BEGIN Data listing

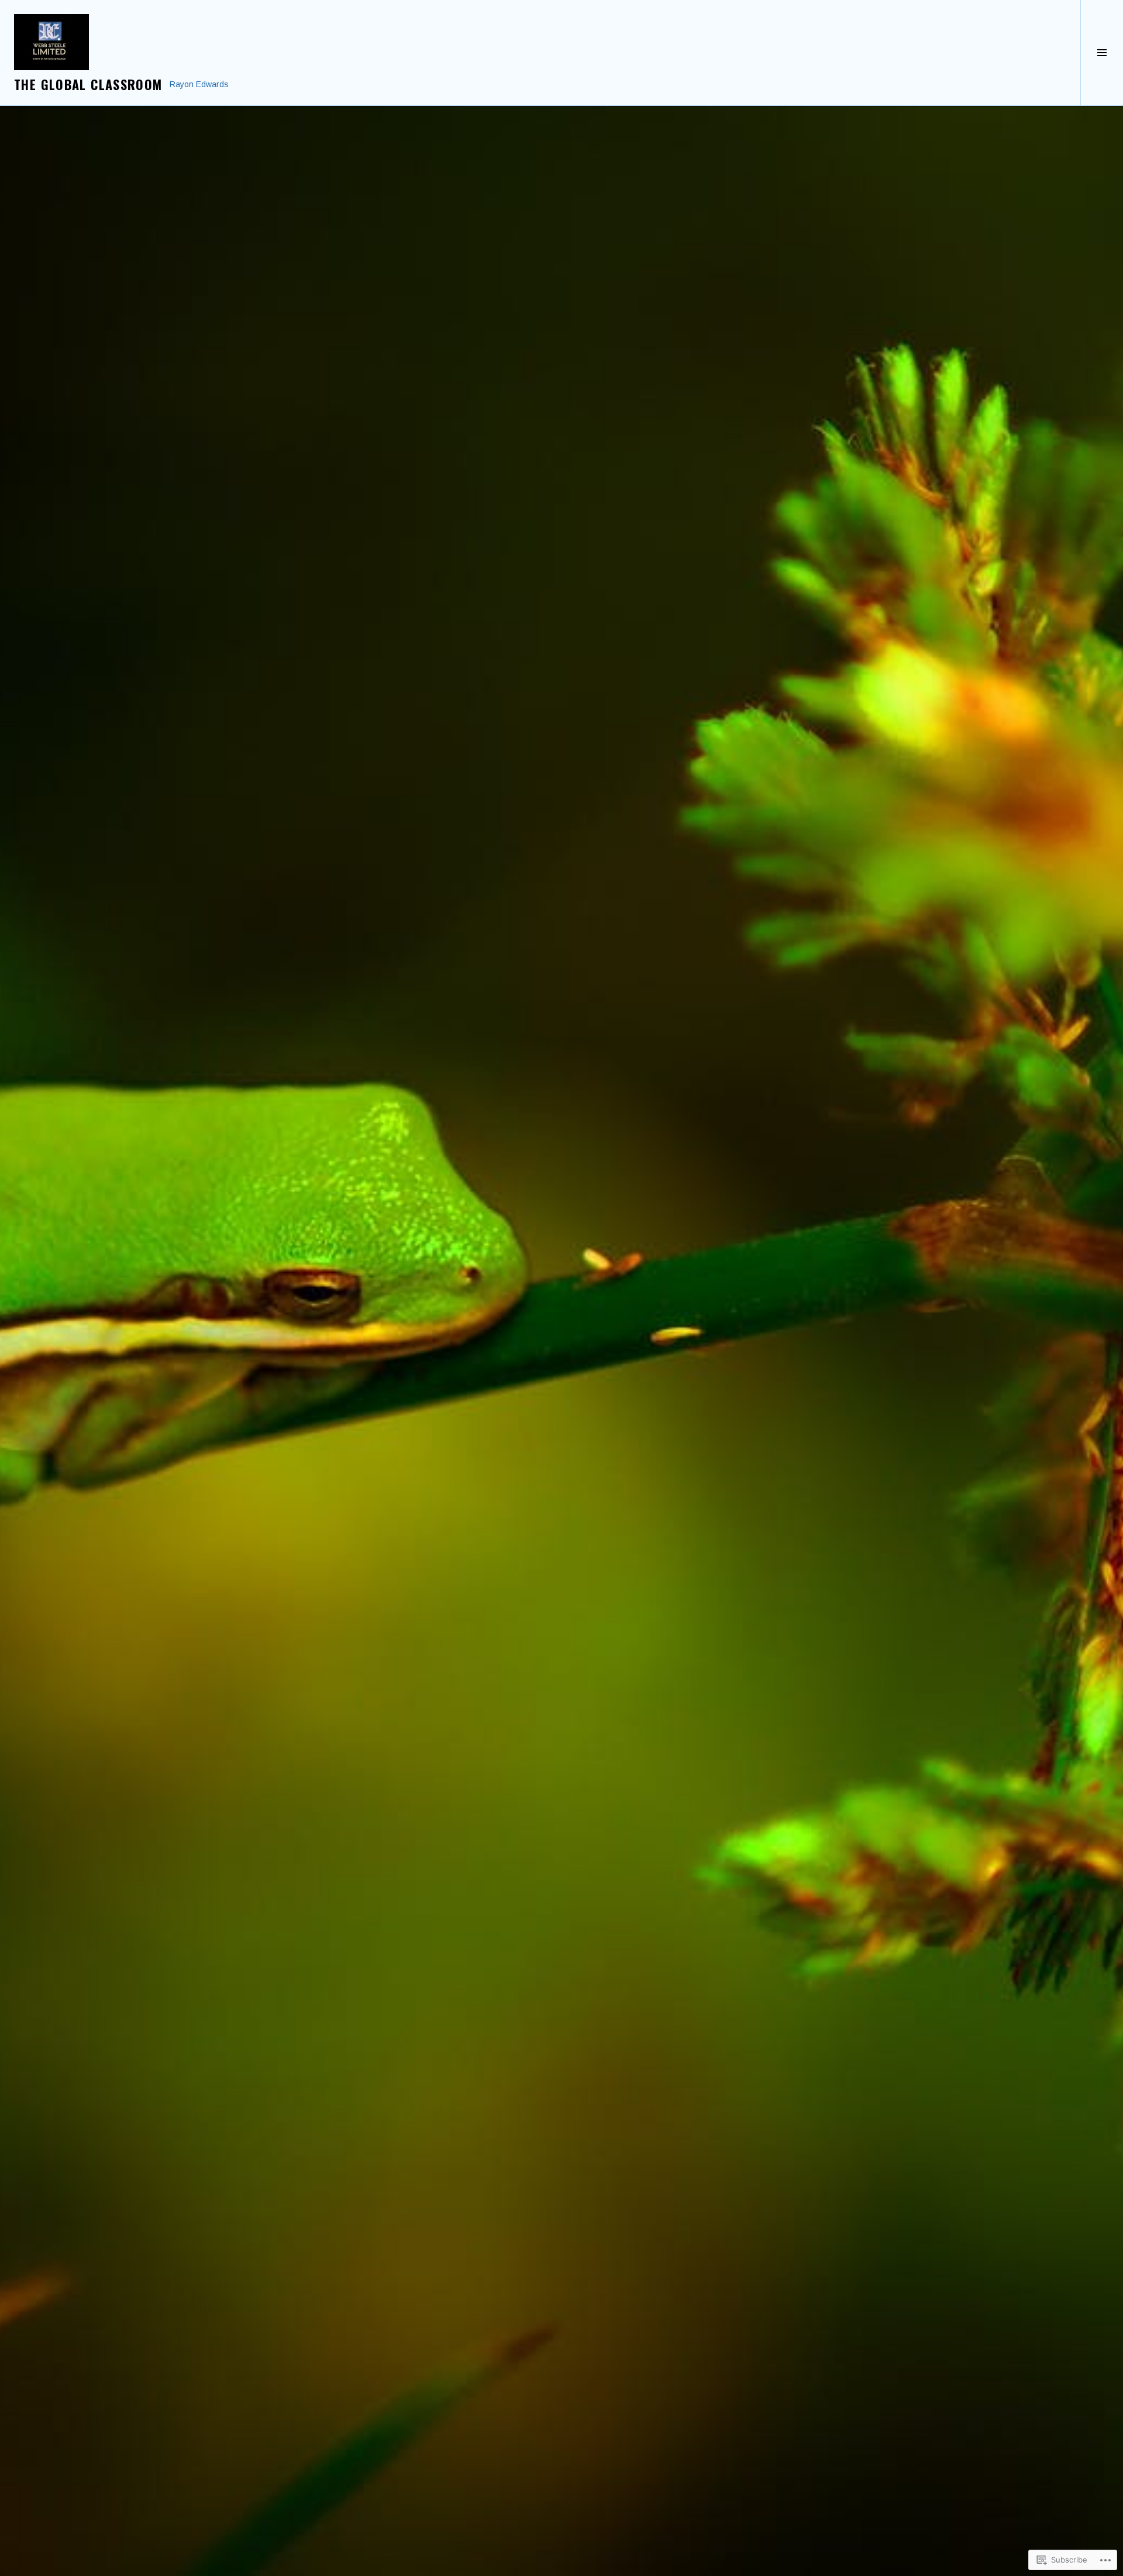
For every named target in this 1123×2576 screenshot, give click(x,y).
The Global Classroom (88, 84)
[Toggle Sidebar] (1101, 52)
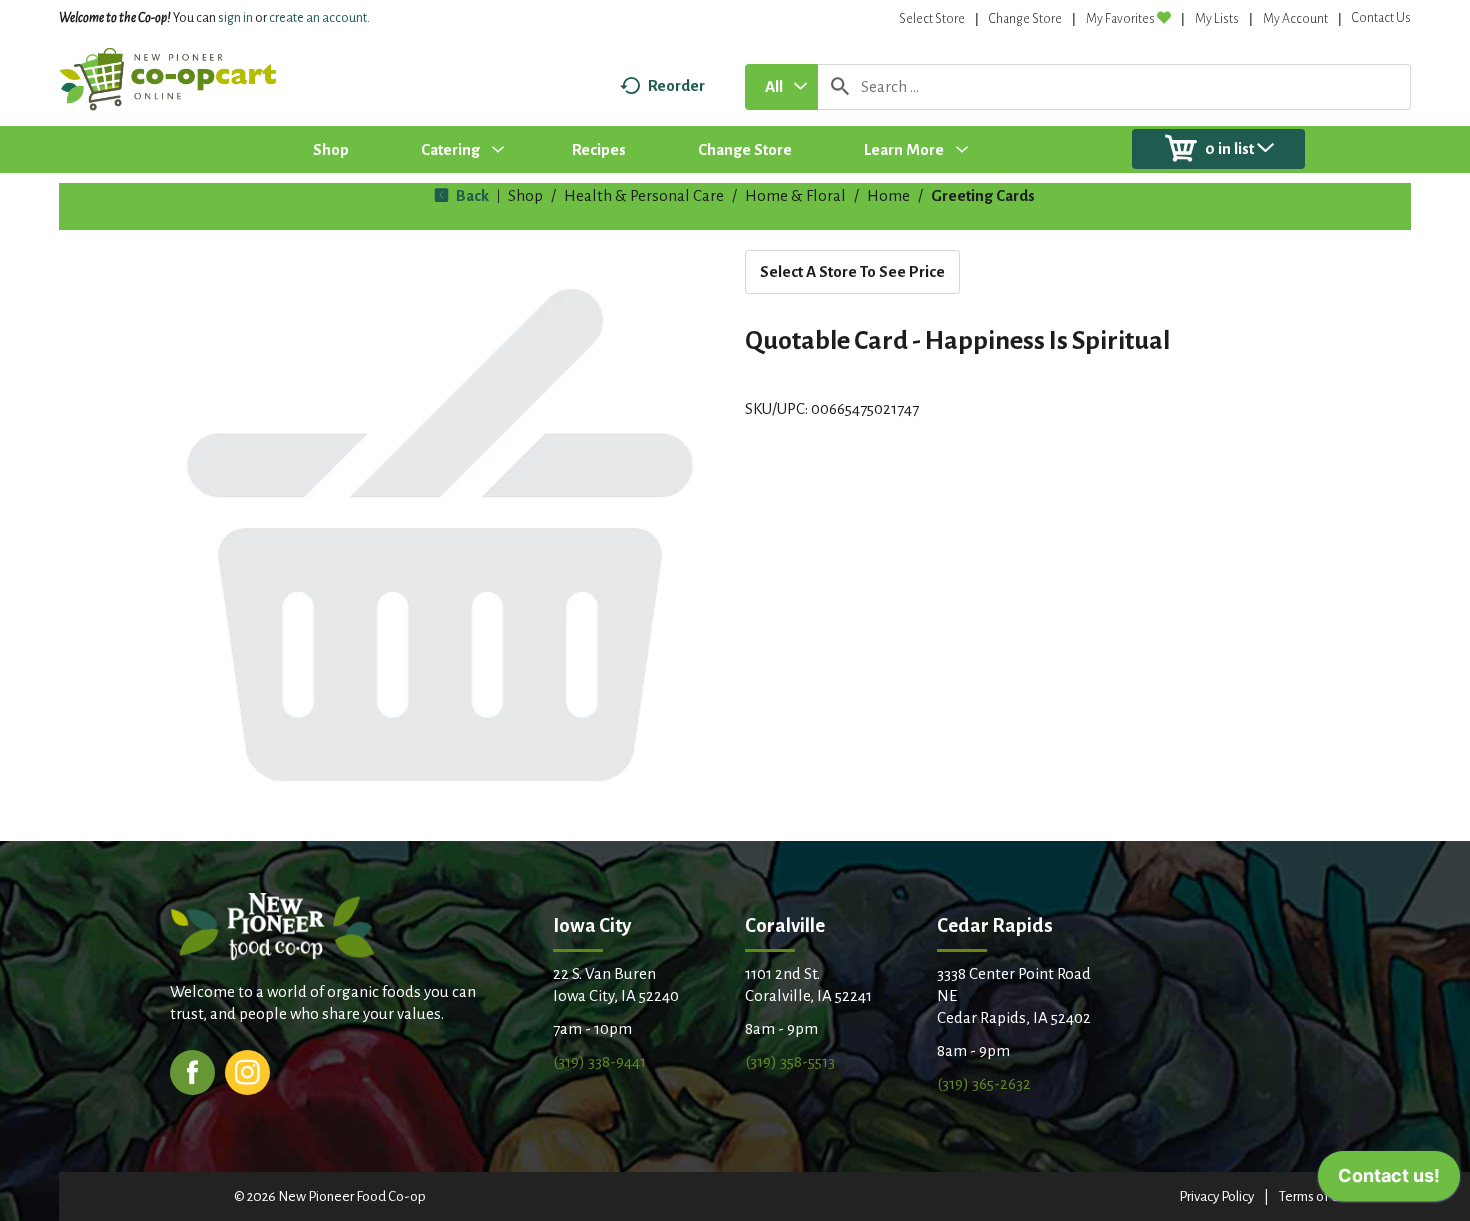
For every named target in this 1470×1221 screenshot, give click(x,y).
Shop (525, 195)
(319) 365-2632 (984, 1083)
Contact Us (1381, 18)
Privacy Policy (1216, 1196)
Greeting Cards (983, 195)
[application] (1389, 1181)
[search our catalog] (840, 87)
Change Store (1025, 19)
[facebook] (192, 1070)
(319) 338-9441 (599, 1061)
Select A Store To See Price (852, 271)
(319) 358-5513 (790, 1061)
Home (888, 195)
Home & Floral (795, 195)
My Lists (1217, 19)
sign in (235, 18)
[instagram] (247, 1070)
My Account (1295, 19)
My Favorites (1120, 19)
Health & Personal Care (644, 195)
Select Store (932, 19)
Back (471, 195)
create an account (318, 18)
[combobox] (781, 87)
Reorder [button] (676, 85)
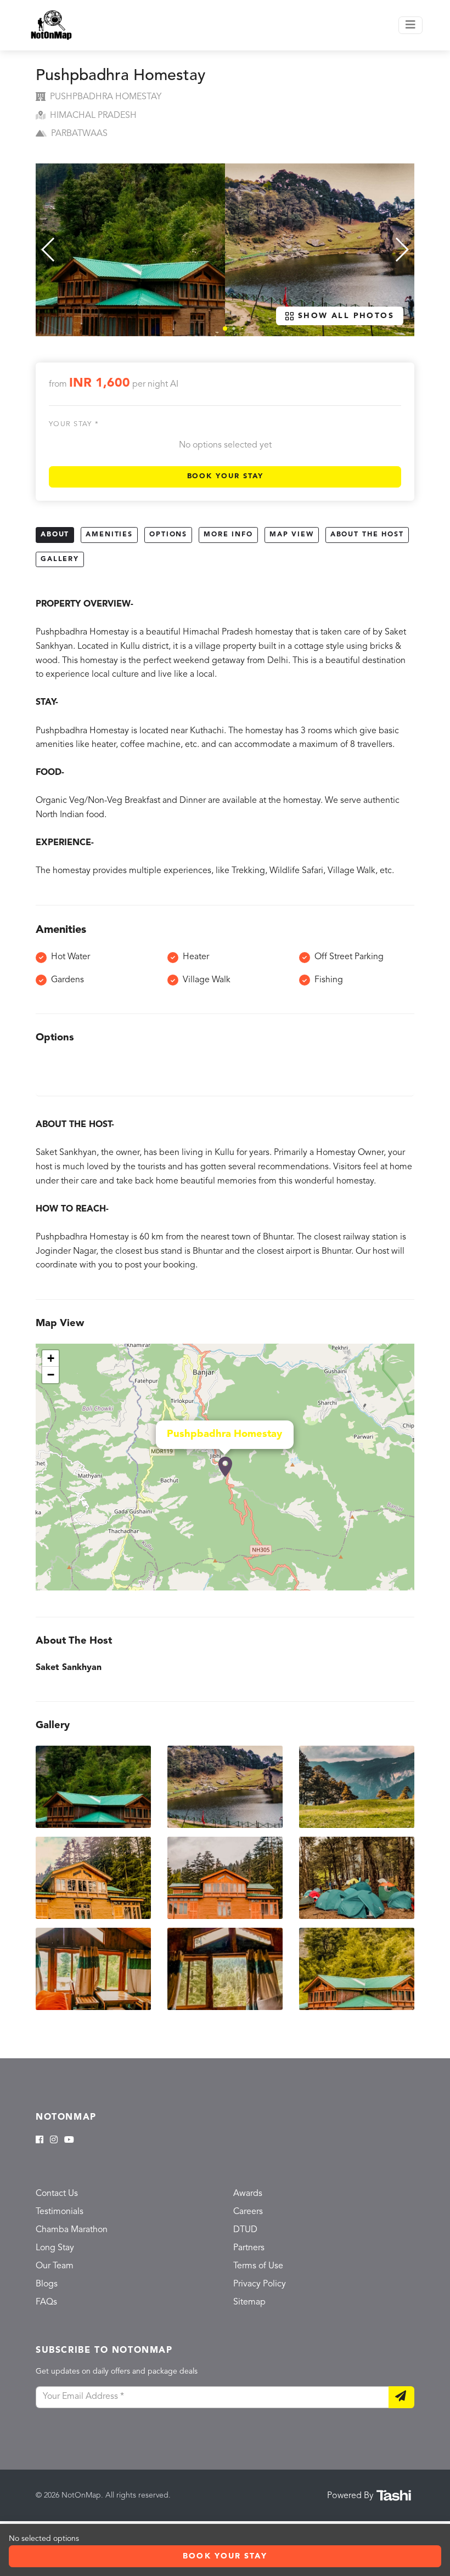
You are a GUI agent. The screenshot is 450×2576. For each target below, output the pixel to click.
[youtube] (69, 2140)
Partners (249, 2248)
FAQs (46, 2302)
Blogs (47, 2284)
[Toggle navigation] (410, 25)
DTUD (245, 2230)
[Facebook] (39, 2140)
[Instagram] (54, 2140)
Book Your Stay (225, 476)
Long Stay (55, 2248)
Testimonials (59, 2211)
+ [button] (50, 1358)
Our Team (55, 2266)
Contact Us (57, 2193)
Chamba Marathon (72, 2230)
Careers (248, 2211)
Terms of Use (258, 2266)
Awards (247, 2193)
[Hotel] (225, 1467)
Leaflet (402, 1585)
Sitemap (249, 2302)
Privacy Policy (259, 2284)
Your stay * (74, 424)
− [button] (50, 1375)
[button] (225, 328)
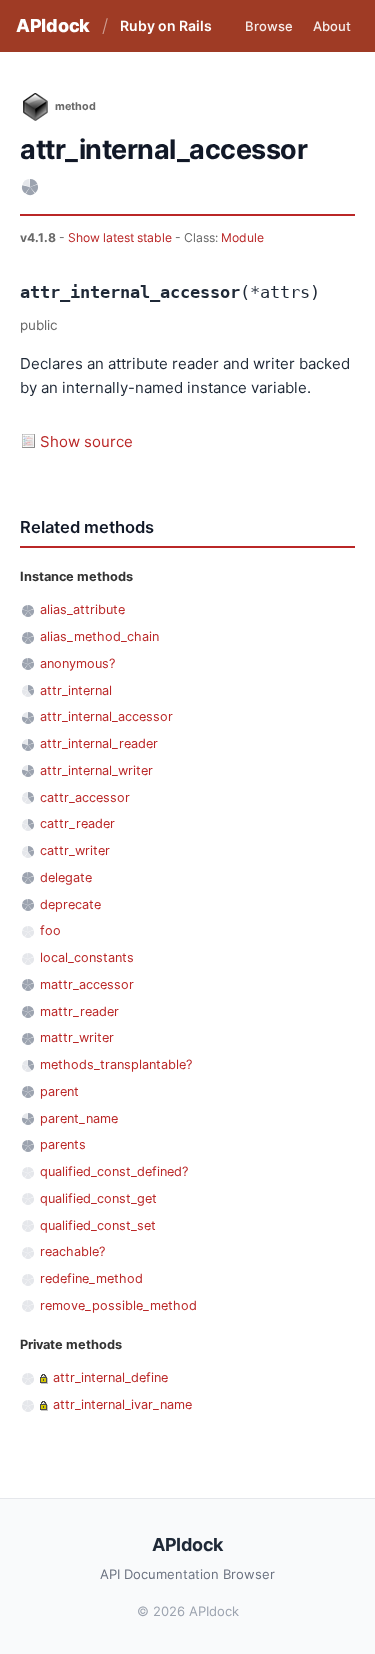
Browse (269, 26)
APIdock (53, 25)
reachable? (72, 1251)
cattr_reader (77, 823)
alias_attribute (82, 609)
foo (50, 930)
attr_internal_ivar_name (122, 1404)
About (332, 26)
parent (59, 1091)
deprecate (70, 904)
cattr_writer (75, 850)
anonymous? (77, 663)
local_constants (87, 957)
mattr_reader (79, 1011)
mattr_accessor (87, 984)
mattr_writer (77, 1037)
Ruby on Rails (166, 25)
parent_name (79, 1118)
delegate (66, 877)
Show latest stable (121, 237)
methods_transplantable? (116, 1064)
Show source (86, 441)
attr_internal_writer (96, 770)
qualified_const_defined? (114, 1171)
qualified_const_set (98, 1225)
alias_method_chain (99, 636)
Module (242, 237)
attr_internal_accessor (106, 716)
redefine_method (91, 1278)
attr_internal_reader (99, 743)
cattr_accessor (85, 797)
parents (63, 1144)
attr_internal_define (110, 1377)
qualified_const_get (98, 1198)
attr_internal (76, 690)
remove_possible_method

END Data listing

About this task
The answer is the lines above between the line holding "cattr_reader (77, 823)" and the line holding "redefine_method (91, 1278)", inclusive, each written out exactly, and no others.

Result for this exercise
cattr_reader (77, 823)
alias_attribute (82, 609)
foo (50, 930)
attr_internal_ivar_name (122, 1404)
About (332, 26)
parent (59, 1091)
deprecate (70, 904)
cattr_writer (75, 850)
anonymous? (77, 663)
local_constants (87, 957)
mattr_reader (79, 1011)
mattr_accessor (87, 984)
mattr_writer (77, 1037)
Ruby on Rails (166, 25)
parent_name (79, 1118)
delegate (66, 877)
Show latest stable (121, 237)
methods_transplantable? (116, 1064)
Show source (86, 441)
attr_internal_writer (96, 770)
qualified_const_defined? (114, 1171)
qualified_const_set (98, 1225)
alias_method_chain (99, 636)
Module (242, 237)
attr_internal_accessor (106, 716)
redefine_method (91, 1278)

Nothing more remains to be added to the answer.